Совсем молодой, улыбчивый, зеленоглазый, пригожий сечевик Боба, с нарочно выпущенным из-под сивой смушковой шапки оселедцем, закрывавшим почти пол-лица, подмигнул Степану, даря ему шахматную фигурку – воина с копьём.

– Я наигрался, дядько, – сказал.

Но, чтоб не обидеть малолетку таким подарком – будто и не казак перед ним, – тут же спросил:

– А твоё ружьё – какое, где? Гляну?

Степану в тот год было семь. Ивану – восемь.


…спустя день казаки грузились на струги.

В недалёкой от Черкасска казачьей столице – Монастырском Яру – созывался войсковой круг.

Одни уходили конными, другие, безлошадные, на каюках и стругах.

Весенний Дон тёк с ледяными всхлипами. Небо гнало к морю тяжёлые и грязные, в собачьей шерсти, облака. Река обгоняла небо.

Иван и Стёпка в толпе иных казачков вертелись меж отцов и старших братьев. Завидовали тем малолеткам, что по возрасту были допущены к войсковому кругу.

Степан, нарвав кленовых почек, тёр их в ладонях; кружило голову.

То и дело, не причаливая, проходили струги с верховых городков. Опознавая знакомцев, казаки с берега кричали, разевая чёрные галочьи рты.

…как последний струг отчалил, стало на удивленье тихо: только степной ветер, только бурливый ток ручьёв и шум в протоках.


Степан так и не ушёл с берега.

Привычный к чувству голода, дождался, когда в начинающемся сумраке явилась первая лодка, торопившаяся в свою верховую станицу.

Неспешно вышел на берег, глубоко вонзая ясеневый посох в хрусткую землю, дед Ларион Черноярец.

– …на кругу положили идти, дедко! – крикнули с лодки. – Слава Господу Иисусу!

– …на Азов – прямым приступом… – сказал сам себе дед Ларион.

Опершись подмышкой на посох, стал выбивать трубку, стуча по руке, как по деревянной:

– …а как пошёл бы казакам свой каменный город: у самого моря. Хошь, в Кафу иди. Пожелаешь – в Царьград.


…потные, уже отрешённые от жизни казаки грузили струги: ядра, порох, смолу, вяленое мясо, рыбу, связки лука и чеснока, сухари, кузнечные снасти, лопаты, топоры, кирки, разобранные лестницы…

Выгребали весь запас.

Стаскивали с черкасских стен пушечки.

Иван со Степаном, как и прочие малолетки, трудились, тягая, в надрыве, с казаками наравне.

Вываривали вёсла в масле. Конопатили днища и борта стругов.

От всех разило дымом, как от чертей. Перемазались в дёгте.

Смердело варом.

Резали камыш и, спеленав в снопы вишнёвым лыком и боярышником, крепили к бортам.

Струги пахли ивой.


Умелые и строгие казацкие жёнки кашеварили, но матери среди них не было.

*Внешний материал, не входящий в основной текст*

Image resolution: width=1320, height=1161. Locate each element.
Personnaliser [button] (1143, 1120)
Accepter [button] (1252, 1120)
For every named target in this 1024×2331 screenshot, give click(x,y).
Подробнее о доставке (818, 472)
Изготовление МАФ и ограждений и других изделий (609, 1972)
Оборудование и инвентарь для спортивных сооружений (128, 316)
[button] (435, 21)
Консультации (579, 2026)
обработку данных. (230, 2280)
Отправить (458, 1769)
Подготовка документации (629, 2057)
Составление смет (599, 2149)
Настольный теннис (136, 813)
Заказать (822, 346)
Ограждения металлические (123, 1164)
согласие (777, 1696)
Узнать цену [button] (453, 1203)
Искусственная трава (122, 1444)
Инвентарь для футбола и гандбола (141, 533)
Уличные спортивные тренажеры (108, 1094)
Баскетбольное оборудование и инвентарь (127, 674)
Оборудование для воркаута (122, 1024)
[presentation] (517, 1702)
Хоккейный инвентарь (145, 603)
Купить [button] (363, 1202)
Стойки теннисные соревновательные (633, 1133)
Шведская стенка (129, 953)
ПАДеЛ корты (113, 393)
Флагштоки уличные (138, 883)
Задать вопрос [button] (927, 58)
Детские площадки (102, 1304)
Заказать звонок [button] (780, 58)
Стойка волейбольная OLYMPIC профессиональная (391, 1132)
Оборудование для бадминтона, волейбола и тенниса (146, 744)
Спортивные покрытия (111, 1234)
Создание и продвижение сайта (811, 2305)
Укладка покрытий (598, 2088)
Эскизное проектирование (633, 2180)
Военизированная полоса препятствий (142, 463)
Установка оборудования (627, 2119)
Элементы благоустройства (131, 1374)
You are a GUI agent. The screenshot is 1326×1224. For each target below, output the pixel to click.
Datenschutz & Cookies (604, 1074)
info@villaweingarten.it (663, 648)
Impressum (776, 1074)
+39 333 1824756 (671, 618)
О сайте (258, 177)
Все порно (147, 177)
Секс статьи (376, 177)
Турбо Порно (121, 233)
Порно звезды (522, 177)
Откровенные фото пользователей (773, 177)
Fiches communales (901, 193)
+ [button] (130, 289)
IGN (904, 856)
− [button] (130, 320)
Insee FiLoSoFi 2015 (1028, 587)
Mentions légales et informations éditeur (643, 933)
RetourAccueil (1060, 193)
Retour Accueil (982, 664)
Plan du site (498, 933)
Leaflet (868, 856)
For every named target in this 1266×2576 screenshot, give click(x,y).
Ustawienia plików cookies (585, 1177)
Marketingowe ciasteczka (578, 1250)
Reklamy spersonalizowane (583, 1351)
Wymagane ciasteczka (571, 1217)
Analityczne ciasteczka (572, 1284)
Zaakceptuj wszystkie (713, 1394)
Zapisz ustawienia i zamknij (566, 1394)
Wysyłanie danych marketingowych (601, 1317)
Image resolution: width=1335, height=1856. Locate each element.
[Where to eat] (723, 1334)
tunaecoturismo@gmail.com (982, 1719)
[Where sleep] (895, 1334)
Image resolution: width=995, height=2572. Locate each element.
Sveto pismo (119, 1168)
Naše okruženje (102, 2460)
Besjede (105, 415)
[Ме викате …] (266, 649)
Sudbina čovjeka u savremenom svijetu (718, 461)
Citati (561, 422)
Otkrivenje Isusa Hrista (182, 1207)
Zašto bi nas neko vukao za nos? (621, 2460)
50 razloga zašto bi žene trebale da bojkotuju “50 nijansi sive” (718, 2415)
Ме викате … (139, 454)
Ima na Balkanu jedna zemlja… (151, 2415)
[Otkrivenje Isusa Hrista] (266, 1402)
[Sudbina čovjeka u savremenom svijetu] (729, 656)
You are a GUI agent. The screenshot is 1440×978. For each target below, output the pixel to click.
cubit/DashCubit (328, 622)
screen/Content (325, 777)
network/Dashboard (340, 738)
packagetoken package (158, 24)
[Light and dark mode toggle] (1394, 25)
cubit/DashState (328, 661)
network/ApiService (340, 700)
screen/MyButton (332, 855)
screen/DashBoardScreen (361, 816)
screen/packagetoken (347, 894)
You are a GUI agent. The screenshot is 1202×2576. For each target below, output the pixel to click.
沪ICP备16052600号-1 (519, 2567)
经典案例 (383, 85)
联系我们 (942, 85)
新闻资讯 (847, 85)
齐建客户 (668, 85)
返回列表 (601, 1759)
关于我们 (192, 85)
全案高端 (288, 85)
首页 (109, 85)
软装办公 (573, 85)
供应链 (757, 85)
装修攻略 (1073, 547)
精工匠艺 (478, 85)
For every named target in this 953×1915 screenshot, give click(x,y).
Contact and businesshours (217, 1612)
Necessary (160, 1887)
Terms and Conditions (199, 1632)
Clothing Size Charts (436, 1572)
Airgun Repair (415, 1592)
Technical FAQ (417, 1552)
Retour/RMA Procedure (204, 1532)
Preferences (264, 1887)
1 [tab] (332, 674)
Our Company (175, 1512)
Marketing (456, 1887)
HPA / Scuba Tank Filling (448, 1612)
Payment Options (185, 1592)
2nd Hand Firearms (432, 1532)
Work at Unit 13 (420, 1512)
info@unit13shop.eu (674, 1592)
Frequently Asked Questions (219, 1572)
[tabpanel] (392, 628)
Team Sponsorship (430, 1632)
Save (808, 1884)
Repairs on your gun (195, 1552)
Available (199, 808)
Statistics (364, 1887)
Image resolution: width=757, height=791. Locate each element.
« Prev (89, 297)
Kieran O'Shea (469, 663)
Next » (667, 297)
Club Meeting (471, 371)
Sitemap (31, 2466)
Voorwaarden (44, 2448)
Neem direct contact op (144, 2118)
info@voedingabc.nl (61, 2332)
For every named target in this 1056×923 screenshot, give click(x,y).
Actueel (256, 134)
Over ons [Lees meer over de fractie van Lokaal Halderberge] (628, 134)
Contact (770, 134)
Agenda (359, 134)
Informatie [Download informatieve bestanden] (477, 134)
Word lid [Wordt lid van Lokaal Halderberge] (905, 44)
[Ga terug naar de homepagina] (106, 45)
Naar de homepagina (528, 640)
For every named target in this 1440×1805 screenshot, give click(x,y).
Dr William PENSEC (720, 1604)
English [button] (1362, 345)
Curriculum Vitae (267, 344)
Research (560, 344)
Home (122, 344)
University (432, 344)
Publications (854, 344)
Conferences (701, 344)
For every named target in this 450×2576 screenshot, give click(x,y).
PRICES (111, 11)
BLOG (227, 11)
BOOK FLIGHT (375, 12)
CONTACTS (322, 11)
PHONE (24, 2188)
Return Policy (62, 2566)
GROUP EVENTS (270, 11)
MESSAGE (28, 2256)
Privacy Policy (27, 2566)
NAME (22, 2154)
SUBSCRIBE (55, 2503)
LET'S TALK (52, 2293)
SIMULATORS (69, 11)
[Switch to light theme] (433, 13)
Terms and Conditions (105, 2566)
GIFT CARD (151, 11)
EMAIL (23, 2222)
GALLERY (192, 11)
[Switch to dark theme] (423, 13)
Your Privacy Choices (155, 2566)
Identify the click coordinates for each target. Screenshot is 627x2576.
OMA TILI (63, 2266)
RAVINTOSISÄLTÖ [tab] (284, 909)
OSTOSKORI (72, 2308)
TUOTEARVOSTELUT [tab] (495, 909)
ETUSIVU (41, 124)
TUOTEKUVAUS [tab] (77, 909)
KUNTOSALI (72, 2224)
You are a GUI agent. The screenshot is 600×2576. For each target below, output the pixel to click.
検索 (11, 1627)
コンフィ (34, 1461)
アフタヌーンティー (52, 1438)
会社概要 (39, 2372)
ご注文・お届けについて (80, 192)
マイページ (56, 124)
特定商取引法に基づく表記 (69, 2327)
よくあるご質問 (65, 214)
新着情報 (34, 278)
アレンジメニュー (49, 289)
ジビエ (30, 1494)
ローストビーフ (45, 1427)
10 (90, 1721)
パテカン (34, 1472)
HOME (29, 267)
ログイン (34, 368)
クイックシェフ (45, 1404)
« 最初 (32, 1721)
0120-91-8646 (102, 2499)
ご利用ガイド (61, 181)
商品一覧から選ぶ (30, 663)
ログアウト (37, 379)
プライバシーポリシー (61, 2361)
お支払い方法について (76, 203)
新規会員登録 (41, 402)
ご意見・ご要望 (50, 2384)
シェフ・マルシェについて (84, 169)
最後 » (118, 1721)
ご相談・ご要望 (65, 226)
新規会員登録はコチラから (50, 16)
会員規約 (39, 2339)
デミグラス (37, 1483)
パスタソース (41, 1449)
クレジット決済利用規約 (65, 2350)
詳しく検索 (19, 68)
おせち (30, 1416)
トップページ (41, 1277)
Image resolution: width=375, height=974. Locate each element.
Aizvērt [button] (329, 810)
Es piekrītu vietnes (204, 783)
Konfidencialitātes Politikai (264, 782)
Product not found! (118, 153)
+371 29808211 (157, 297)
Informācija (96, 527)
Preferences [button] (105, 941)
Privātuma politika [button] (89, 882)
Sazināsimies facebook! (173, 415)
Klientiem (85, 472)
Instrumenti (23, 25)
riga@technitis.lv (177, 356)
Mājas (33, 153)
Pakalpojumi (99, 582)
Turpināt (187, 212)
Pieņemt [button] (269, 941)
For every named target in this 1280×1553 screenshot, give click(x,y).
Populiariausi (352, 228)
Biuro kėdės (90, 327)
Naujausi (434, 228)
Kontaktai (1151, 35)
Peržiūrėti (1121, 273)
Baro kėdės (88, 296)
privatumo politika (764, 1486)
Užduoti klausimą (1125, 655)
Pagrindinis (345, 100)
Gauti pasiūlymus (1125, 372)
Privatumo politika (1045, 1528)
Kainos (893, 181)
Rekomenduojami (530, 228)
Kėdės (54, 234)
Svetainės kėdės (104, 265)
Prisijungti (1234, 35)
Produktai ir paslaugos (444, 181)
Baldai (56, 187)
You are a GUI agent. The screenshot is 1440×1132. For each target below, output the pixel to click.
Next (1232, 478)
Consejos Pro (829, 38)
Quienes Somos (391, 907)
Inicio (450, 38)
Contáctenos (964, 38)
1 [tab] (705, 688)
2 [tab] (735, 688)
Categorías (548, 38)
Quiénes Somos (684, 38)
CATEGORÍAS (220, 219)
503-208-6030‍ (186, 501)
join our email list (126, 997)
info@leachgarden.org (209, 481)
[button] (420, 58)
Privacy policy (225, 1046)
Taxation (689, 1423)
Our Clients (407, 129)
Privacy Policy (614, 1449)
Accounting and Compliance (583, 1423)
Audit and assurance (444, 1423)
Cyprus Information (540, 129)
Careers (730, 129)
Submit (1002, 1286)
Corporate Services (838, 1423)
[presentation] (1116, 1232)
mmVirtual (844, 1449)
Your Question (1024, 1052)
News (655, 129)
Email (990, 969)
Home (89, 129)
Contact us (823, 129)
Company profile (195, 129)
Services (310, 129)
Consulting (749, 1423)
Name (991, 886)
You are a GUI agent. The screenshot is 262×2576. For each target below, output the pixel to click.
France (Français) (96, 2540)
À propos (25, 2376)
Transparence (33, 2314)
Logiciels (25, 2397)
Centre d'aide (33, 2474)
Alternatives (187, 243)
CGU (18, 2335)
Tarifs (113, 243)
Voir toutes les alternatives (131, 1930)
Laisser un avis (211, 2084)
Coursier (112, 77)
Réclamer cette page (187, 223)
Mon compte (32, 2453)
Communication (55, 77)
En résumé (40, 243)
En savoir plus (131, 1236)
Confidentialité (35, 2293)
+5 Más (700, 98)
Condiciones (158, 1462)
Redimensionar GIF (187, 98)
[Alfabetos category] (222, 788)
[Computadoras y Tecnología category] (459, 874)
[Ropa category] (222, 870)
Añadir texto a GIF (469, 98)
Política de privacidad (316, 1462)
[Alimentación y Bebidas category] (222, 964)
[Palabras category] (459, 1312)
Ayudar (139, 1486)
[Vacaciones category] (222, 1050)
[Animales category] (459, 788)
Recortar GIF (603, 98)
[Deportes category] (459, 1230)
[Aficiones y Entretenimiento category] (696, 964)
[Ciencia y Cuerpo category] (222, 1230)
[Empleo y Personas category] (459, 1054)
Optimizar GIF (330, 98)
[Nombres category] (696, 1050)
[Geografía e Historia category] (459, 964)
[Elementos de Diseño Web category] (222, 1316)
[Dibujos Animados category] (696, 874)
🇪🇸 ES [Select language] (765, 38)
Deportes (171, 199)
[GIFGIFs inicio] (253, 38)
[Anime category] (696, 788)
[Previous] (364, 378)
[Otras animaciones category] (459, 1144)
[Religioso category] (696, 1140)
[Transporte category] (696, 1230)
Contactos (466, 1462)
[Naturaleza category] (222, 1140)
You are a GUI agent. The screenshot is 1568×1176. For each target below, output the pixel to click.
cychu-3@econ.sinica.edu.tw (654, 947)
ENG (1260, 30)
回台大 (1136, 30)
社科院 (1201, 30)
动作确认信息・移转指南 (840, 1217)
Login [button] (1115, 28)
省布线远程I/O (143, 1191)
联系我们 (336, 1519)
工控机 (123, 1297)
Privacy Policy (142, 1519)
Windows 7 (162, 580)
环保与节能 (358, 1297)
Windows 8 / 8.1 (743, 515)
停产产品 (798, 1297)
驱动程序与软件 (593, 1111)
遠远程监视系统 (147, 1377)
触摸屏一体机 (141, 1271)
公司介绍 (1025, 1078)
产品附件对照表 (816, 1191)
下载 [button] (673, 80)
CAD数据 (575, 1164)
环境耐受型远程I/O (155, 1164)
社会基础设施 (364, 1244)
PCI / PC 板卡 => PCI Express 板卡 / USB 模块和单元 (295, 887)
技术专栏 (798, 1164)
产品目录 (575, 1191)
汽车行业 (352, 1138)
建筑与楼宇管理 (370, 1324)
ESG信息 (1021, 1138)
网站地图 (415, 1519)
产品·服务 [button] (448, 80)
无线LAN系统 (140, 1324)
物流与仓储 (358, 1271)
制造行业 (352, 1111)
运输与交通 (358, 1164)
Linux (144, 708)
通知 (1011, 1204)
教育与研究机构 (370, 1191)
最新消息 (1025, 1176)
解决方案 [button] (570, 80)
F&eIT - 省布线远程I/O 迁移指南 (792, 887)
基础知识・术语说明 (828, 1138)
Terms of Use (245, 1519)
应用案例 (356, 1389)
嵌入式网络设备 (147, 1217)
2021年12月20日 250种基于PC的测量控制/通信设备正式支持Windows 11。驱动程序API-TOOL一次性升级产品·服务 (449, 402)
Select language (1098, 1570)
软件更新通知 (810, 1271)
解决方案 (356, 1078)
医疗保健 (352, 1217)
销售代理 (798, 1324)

С верховых городков до самой ночи подходили судна уже с готовыми, собранными, вооружёнными казаками. Торчали пики, пищали, луки.

Казаки были в крепко перешитом, но старом, неярких цветов платье.

Их тут же, у причала, кормили варёным, с луком, мясом.

Бегал от причала до войсковой площади и обратно поп Куприян – рыжебородый, с рыжими ресницами, и сам весь – будто в лёгкой рыжей дымке. Не было ни одного казака, которого он бы не перекрестил трижды.

Где-то поодаль лилась, затихая и вновь возникая, тягучая песня: «…ай, ну, поедемтя мы, братцы… на охо… на охотушку…».

Звёздный свет был зеленоват.

В факельных сполохах лица казаков казались скорбными.

Меж лиц струился еле слышный, чистый запах смерти.

Заслышав тот запах, в самый чёрный предутренний час выходили на тот берег неотпетые, могил не имевшие, навсегда утерянные казаки.

Головы их были дырявы насквозь, лоскуты сгнивших одежд трепетали.

Аляной, высоко подняв смоляной факел, крикнул, вглядываясь:

– Дядька Исай, ты?..

Задул ветер – у ближнего сорвало с костей драную рубаху, понесло во тьму, пугая волков.